• REQUIRED ACTIONS
1 > Condense the paragraph beginning "My father and my mother were second cousins" from the forum exchange about a DNA cousin match into a short bulleted list that keeps its main facts.
2 > From the forum exchange about a DNA cousin match, copy the stretch from "My father and" through "didn't know that." word for word.

• DOCUMENT PASSAGE
%%

From 23andMe's advanced inheritance tool:

Chromosome 2: 8.4 cM - only me and this cousin
Chromosome 5: 16.7 cM - both me and my mom match this cousin here, exact same spot/SNP range and cM
X Chromosome: 8.7 cM - only me and this cousin

My father and my mother were second cousins, so the segment on Chr 2 could very well have come from my dad (who is not tested on 23andMe). But how did I get that segment on the X? Perhaps a result of random chance, a "back mutation" version of genetic recombination whereby a segment that was too jumbled up in my mom came out correct for me? I wasn't aware the X in males underwent much genetic recombination.

EDIT: The cousin is a female

bored
11-04-2014, 07:06 PM
It's possible I think. There is a small pseudoautosomal region on sex chromosomes that is inherited via recombination just like other autosomal genes. Genes within this region are not sex linked.

Dr_McNinja
11-04-2014, 07:19 PM
Thanks, I didn't know that.

http://en.wikipedia.org/wiki/Pseudoautosomal_region

My overlap with the cousin is 115,000,000 to 121,000,000 on the X on 23andMe.

%%

• RAW DATA
%%

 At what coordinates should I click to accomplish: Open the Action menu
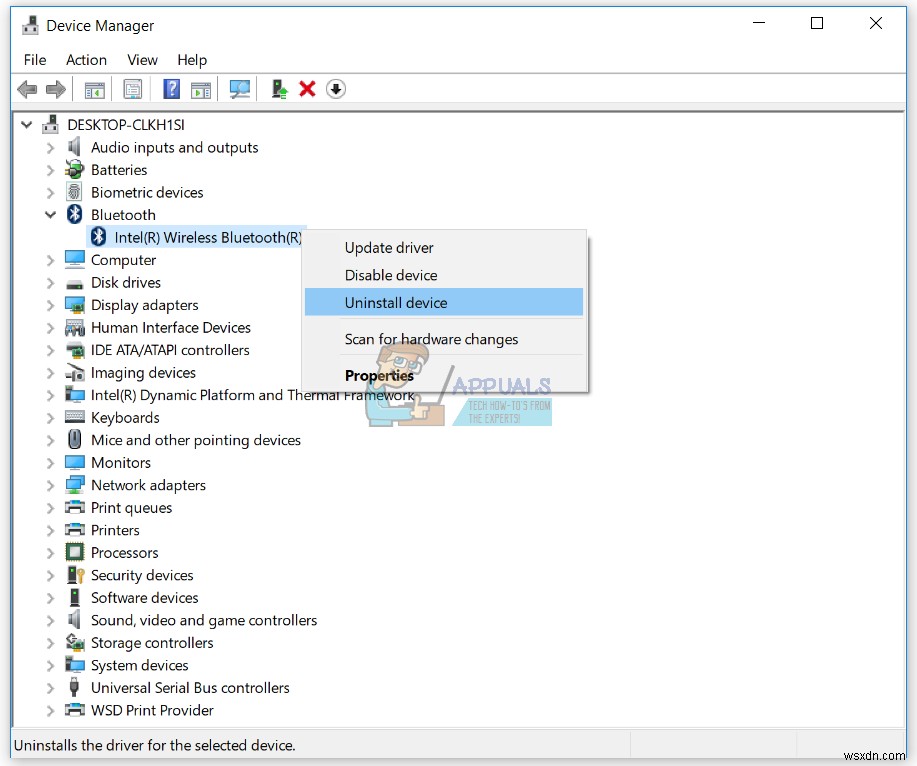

%%

• SOLUTIONS TO THE EXERCISE
1 >
- The writer's parents were second cousins, so the Chr 2 segment could have come from the father, who is not tested on 23andMe.
- The writer asks how the X segment was inherited and suggests random chance: a "back mutation" version of recombination, where a segment too jumbled up in the mother came out correct for the writer.
- The writer wasn't aware that the X in males underwent much genetic recombination.

2 >
My father and my mother were second cousins, so the segment on Chr 2 could very well have come from my dad (who is not tested on 23andMe). But how did I get that segment on the X? Perhaps a result of random chance, a "back mutation" version of genetic recombination whereby a segment that was too jumbled up in my mom came out correct for me? I wasn't aware the X in males underwent much genetic recombination.

EDIT: The cousin is a female

bored
11-04-2014, 07:06 PM
It's possible I think. There is a small pseudoautosomal region on sex chromosomes that is inherited via recombination just like other autosomal genes. Genes within this region are not sex linked.

Dr_McNinja
11-04-2014, 07:19 PM
Thanks, I didn't know that.